100 Plast youths participate in 50th anniversary ski camp


by Yaro Bihun

GLENS FALLS, N.Y. - One hundred Ukrainian American youths spent the week between Christmas and New Year's Day skiing in the Adirondacks, renewing old friendships and making new friends at the annual ski camp organized by the "Burlaky" fraternity of the Plast Ukrainian Youth Organization.

Almost all of the teenagers came from East Coast states, from Massachusetts to Virginia; more than half were from New Jersey, with New York and Pennsylvania (Philadelphia) providing most of the rest.

They were cared for by a 30-member counselors' corps, headed by senior plastun Andrey Hankewycz, a member of the "Khrestonostsi" fraternity, from Yonkers, N.Y., as camp director, and senior plastun George Danyliw, a member of the "Burlaky," from Southhampton, Pa., as administrator.

The camp program kept the young Plast members busy from before sunrise, with reveille at 6 a.m., to lights-out at 10 p.m. It included a full day of skiing - and the increasingly popular sport of snowboarding - with instruction on Gore Mountain, near Lake George, and evenings of get-togethers, games and contests, as well as lectures at the camp headquarters at the Landmark Motor Lodge in Glens Falls. The youngsters could also swim in the hotel's indoor pool or relax in the jacuzzi.

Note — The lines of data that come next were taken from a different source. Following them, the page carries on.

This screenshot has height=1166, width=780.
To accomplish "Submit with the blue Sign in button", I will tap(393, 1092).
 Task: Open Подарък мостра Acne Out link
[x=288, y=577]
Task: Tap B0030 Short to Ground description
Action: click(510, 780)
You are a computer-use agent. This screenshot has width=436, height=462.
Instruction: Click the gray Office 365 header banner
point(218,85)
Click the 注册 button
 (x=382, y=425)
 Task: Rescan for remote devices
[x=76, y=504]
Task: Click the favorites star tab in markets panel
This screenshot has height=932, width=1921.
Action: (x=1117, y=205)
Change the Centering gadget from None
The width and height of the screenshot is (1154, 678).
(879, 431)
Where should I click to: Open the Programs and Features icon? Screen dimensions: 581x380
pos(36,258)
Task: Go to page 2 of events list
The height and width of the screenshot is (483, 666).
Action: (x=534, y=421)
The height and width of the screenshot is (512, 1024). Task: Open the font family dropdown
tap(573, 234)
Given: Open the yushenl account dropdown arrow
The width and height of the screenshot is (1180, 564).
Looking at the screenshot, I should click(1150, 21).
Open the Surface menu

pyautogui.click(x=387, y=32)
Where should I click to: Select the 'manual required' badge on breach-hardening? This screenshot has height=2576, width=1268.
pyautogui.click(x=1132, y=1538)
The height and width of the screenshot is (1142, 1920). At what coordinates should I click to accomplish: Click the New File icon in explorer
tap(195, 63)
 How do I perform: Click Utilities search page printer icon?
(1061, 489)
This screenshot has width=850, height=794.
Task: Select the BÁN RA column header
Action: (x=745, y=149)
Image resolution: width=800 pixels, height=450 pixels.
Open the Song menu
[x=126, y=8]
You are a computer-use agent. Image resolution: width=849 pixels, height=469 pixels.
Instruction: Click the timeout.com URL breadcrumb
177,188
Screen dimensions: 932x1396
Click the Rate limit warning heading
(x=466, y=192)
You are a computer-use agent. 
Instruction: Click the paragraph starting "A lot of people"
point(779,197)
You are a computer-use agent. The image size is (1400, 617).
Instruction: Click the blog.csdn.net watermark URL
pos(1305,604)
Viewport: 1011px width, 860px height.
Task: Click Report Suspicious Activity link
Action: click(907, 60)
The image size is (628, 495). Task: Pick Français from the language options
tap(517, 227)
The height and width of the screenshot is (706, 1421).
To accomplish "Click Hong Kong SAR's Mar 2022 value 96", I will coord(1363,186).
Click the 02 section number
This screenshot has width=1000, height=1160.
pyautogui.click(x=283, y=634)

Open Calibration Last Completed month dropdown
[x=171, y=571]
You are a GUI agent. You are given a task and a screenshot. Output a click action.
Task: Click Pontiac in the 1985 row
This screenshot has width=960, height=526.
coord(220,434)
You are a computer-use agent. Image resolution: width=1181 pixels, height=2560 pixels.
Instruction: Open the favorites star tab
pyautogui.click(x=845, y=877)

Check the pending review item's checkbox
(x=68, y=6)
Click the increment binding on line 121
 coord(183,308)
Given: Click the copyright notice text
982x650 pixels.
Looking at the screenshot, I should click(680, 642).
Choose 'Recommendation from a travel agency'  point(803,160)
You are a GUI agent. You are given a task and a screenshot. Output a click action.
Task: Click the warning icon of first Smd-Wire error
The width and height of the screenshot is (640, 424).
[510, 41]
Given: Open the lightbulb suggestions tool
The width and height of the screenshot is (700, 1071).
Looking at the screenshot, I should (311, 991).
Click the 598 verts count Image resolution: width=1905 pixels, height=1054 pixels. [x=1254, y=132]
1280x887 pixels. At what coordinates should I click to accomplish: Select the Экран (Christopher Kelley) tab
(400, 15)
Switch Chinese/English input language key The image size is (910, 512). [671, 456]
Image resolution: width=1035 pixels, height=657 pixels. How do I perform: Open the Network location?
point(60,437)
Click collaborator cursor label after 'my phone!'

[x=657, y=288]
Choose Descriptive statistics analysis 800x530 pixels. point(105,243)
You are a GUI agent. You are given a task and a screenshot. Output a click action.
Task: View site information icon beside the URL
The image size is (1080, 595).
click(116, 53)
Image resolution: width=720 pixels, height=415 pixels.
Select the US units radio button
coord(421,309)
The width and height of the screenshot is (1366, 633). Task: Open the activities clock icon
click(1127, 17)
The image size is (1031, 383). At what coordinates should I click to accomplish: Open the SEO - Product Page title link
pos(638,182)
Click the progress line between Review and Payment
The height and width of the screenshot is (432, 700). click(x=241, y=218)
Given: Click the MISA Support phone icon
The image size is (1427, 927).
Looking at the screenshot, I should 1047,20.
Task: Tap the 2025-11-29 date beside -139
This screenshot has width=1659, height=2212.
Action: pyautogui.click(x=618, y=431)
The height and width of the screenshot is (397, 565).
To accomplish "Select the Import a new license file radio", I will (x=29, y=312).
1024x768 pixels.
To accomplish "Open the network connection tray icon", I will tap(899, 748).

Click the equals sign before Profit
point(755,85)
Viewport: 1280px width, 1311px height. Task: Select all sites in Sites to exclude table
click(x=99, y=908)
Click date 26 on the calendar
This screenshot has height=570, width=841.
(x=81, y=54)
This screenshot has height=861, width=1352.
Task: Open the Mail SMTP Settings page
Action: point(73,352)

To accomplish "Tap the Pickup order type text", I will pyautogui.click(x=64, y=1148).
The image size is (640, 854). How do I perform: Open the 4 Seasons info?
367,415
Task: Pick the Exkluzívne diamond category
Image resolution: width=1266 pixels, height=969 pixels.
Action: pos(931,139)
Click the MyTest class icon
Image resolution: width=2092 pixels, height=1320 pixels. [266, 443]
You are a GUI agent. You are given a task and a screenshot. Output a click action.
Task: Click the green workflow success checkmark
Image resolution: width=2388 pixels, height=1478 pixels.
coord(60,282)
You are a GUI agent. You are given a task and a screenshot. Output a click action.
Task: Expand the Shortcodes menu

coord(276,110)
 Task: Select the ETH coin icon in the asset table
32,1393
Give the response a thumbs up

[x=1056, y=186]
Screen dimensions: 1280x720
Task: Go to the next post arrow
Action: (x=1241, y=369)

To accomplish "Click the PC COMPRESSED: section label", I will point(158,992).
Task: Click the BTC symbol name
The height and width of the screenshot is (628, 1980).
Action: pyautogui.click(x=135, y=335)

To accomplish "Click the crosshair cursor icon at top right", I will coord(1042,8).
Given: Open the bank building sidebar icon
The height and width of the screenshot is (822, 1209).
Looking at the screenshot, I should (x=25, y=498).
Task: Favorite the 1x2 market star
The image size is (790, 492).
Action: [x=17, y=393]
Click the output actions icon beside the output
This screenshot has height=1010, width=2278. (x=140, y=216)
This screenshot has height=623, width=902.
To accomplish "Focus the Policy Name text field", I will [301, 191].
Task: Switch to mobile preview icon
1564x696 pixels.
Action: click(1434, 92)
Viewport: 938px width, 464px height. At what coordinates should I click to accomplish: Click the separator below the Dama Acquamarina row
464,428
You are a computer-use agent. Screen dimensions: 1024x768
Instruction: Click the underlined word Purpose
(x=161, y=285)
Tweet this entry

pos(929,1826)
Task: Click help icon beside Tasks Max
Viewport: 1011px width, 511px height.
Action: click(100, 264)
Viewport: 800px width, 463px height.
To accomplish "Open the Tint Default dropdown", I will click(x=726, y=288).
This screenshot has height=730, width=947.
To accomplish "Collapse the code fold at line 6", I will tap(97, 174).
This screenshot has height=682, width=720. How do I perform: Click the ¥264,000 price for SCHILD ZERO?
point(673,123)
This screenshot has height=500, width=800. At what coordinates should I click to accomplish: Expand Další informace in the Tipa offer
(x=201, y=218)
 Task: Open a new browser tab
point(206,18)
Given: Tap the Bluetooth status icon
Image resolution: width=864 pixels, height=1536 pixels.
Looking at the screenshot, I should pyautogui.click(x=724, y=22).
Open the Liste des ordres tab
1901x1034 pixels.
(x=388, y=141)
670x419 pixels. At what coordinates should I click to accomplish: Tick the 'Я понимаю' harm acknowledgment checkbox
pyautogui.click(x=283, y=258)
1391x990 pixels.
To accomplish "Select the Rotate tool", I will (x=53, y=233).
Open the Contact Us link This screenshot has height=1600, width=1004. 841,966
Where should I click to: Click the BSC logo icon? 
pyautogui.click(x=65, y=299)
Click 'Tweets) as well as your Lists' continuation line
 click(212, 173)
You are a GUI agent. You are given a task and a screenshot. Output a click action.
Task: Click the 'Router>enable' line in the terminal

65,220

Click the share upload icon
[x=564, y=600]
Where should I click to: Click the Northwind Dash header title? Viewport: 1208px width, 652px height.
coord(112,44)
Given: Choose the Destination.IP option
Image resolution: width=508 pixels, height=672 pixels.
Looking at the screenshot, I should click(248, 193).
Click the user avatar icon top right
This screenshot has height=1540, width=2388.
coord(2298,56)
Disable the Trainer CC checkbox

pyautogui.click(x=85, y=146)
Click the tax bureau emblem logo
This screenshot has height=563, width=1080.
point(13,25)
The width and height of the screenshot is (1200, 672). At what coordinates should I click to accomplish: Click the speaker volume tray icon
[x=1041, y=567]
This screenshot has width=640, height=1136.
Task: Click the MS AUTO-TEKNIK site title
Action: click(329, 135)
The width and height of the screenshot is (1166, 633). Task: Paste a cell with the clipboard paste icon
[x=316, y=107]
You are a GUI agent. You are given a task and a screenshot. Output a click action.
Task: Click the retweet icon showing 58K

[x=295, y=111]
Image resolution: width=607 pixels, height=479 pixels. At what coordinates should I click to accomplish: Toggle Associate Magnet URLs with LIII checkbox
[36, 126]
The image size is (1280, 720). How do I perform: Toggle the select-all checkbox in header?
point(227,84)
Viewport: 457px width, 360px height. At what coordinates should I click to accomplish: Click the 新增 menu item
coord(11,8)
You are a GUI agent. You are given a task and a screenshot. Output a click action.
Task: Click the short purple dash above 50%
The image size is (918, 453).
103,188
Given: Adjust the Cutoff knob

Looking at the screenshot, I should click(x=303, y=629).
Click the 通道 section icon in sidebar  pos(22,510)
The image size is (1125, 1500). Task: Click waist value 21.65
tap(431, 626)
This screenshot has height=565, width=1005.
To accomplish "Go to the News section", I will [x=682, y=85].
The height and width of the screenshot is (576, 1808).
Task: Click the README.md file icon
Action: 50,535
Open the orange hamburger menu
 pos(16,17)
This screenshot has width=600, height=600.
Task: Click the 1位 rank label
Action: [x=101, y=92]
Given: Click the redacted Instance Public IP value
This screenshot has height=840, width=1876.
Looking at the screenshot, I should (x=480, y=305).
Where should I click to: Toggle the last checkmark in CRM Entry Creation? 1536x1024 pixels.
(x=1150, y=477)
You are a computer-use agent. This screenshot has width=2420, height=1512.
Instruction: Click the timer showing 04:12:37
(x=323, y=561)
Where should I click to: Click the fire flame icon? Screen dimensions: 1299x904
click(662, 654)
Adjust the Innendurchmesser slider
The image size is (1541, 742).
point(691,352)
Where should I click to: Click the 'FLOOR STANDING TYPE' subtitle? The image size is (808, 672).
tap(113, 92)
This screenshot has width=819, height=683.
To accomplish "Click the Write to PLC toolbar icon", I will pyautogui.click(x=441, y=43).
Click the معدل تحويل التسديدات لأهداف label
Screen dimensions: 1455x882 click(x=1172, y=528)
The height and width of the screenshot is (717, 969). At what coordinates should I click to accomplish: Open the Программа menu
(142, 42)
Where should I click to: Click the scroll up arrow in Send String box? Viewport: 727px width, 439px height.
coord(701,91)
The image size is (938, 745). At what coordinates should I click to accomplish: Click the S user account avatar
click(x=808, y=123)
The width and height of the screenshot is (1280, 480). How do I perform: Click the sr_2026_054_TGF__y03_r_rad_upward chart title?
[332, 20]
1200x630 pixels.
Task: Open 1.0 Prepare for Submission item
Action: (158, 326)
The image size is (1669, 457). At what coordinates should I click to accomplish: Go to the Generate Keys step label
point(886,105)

One evening, the camp was bussed to the Glens Falls arena to see the local minor league professional hockey team, the Red Wings, defeat (3-1) the Americans from Rochester. And on Sunday evening, the Rev. Markian Kostyk of Amsterdam, N.Y., came to celebrate liturgy for the campers.

During the week, 17 campers received merit badges in skiing, and some 30 were honored in the "Krasnomovnist" contest, testing not only their Ukrainian-language skills but their ability to think quickly and improvize as well.

The most popular evening activity came on the last evening of the camp, when the counselors put on the traditional "Mykolaiko" skit that includes St. Nicholas and his entourage of angels and devils, and the campers select the most popular boy and girl among them, whom they call "snizhynka" (snowflake) and "snihovyi did" (old man winter). This year's honorees were Alexandra Kachala, 12, of Locust, N.J., and Daniel Krup, 16, of Stamford, Conn.

This was the 50th anniversary of the ski camp organized by the "Burlaky" fraternity. Their first ski camp was held in the Bavarian Alps in 1947. It also marked the 20th anniversary of the camp's activities in this part of the Adirondack Mountains, north of Albany.